● TASK GOAL
Give only the number of lines below that contain the word "will".

● EXERCISE INPUT

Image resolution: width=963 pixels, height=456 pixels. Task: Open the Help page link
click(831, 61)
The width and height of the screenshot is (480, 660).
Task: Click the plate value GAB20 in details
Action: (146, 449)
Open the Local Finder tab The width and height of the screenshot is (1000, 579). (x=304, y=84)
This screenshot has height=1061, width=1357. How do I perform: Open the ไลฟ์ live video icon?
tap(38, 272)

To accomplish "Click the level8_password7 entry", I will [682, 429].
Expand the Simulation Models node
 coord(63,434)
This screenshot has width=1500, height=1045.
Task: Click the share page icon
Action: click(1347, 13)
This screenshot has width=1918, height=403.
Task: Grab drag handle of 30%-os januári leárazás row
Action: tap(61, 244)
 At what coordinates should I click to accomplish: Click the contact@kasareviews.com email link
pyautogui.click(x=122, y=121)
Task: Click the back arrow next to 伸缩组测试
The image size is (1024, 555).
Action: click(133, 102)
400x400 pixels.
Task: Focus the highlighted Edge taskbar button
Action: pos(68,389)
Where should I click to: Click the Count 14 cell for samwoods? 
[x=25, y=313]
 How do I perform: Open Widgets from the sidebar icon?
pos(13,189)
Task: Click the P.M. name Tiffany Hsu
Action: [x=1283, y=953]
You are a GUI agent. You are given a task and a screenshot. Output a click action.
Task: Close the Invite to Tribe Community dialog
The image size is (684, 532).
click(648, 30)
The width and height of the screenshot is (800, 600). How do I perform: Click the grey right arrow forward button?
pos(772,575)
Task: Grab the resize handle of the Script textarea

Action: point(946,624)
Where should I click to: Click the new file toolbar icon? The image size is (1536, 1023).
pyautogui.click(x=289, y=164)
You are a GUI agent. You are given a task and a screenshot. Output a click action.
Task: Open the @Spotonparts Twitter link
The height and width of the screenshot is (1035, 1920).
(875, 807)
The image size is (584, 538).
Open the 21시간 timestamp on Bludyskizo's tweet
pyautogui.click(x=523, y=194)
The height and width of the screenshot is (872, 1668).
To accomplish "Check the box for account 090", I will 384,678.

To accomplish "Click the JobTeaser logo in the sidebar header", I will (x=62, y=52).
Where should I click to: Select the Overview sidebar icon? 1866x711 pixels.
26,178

● SOLUTION TO THE PROBLEM
3